Voici un article publié sur le site de Lact – Représentant École de Palo Alto

 

Approche systémique de l’éducation :
Les prophéties auto-réalisatrices

Par Roxane Bernard
Thérapeute systémicienne de la relation
Psychopédagogue

« Dès que les professeurs commencèrent à le traiter en bon élève, il le devint véritablement : pour que les gens méritent notre confiance, il faut commencer par la leur donner. »
Marcel Pagnol, Le Temps des amours, 1988, p. 76.

Nous avons besoin, lorsque nous sommes en relation, de comprendre l’autre car le fonctionnement de notre cerveau nous incite à prédire et surtout expliquer à ses comportements : « Ces impressions, croyances, perceptions ou autres attentes (expectations) que nous avons à l’égard d’une personne peuvent orienter nos pensées et nos comportements envers elle, et en retour influencer les pensées et comportements de celle-ci » (Snyder et Stukas cités par Trouilloud et Sarrazin, 2003, p. 90).

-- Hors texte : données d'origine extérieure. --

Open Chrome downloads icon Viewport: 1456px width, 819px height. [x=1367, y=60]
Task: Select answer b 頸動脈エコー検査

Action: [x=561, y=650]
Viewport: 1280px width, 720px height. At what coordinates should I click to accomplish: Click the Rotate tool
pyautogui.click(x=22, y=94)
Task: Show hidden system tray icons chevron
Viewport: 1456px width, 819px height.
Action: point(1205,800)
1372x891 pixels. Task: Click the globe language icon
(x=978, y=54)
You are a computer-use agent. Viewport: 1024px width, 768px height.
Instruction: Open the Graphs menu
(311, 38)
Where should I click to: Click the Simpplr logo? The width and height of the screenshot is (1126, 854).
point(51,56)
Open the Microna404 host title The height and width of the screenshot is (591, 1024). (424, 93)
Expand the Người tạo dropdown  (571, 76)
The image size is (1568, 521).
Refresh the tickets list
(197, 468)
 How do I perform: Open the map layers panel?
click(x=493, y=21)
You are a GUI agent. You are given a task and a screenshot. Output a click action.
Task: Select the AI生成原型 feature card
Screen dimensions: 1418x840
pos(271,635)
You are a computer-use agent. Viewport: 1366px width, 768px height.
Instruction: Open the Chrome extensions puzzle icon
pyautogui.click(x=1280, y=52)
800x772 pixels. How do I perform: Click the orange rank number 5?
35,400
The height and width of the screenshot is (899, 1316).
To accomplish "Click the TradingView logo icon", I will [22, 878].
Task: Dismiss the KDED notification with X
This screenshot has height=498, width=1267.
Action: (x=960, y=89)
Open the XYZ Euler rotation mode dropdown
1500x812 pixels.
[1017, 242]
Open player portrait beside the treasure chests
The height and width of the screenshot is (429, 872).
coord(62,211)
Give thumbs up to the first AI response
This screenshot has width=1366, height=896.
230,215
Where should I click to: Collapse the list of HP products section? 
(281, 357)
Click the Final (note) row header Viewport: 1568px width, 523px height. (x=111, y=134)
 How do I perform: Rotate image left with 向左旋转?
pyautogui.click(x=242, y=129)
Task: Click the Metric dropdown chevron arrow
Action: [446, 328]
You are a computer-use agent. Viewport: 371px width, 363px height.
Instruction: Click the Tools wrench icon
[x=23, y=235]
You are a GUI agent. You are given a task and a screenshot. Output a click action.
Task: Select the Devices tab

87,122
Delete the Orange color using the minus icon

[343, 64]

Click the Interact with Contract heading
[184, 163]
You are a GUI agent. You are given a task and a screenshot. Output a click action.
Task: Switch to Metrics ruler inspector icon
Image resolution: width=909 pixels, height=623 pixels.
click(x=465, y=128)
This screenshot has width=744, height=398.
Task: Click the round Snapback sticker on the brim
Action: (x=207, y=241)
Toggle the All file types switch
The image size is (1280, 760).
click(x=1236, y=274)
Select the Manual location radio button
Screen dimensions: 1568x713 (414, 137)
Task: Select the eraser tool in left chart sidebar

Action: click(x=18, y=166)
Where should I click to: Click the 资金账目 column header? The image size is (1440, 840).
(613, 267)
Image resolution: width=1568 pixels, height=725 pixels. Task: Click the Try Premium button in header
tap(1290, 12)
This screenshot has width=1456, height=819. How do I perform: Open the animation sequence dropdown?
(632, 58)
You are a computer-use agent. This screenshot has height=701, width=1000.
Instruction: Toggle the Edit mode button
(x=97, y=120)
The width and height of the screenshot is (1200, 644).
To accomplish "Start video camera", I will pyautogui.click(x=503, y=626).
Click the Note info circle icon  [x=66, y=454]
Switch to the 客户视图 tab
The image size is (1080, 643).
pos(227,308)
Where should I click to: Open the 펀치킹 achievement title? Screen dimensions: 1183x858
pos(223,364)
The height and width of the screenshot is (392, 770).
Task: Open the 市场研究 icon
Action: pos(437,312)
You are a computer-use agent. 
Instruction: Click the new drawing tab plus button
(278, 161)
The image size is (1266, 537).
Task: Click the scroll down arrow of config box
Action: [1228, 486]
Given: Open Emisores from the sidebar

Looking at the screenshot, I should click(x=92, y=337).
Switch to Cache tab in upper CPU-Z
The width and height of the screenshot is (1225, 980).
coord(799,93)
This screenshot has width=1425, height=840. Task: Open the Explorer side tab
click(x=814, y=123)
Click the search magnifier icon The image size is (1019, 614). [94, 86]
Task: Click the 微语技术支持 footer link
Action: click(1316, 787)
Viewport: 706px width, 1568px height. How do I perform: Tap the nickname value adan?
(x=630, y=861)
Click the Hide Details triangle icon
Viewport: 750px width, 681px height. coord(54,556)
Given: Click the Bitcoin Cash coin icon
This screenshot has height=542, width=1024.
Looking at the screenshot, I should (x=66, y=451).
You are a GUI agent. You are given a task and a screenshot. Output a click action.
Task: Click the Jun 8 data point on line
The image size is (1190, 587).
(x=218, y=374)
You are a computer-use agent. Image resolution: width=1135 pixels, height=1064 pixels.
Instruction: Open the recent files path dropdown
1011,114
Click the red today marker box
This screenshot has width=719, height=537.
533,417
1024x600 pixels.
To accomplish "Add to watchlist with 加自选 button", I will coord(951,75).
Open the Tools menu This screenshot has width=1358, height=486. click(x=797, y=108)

Les prophéties auto-réalisatrices, qu’est-ce que c’est ?

Dès 1948, Robert Merton nomme cette croyance erronée conduisant à sa réalisation « self-fulfilling prophecy » (prophétie auto-réalisatrice). Selon lui, « une prophétie auto-réalisatrice est une définition d’abord erronée d’une situation qui suscite un nouveau comportement qui rend exacte cette conception initialement fausse » (Merton cité par Trouilloud et Sarrazin, 2003, p. 90).

En 1968, Robert Rosenthal et Lenore Jacobson publient Pygmalion à l’école, dans lequel ils décrivent le rôle joué par les attentes des enseignants sur la réussite ou l’échec scolaire des élèves et démontrent que les préjugés positifs des enseignants sur leurs élèves ont une influence majeure sur le potentiel ce ceux-ci. Lors d’une expérience, Rosenthal et Jacobson font croire à des enseignants que certains élèves de leur classe ont une forte probabilité de réaliser des progrès durant l’année scolaire, leur cachant qu’en réalité, ces élèves, sélectionnés au hasard, ne présentent pas de différences particulières avec les autres élèves de la classe. Et pourtant, ces élèves dits « prometteurs » ont progressé au niveau du QI, confirmant les espoirs placés en eux. Cette prophétie accomplie fut nommée « effet Pygmalion » ou « effet Rosenthal et Jacobson ».

En 1970, Ray Rist a fourni un exemple de la façon dont la dynamique des prophéties auto-réalisatrices peut façonner la vie des élèves, après avoir observé pendant trois ans le comportement des instituteurs et la trajectoire scolaire d’enfants âgés de cinq ans issus de ghettos américains. Dès la première semaine de classe, l’instituteur, ayant identifié les élèves rapides des plus lents, les a assignés à des tables de travail différentes. Au fur et à mesure, il s’est avéré que les élèves dits lents ont intériorisé cette image renvoyée par leur professeur et ont commencé à se désintéresser du travail scolaire. Les années suivantes, aucun de ces élèves n’est parvenu à être affecté dans le groupe dit des « bons lecteurs »…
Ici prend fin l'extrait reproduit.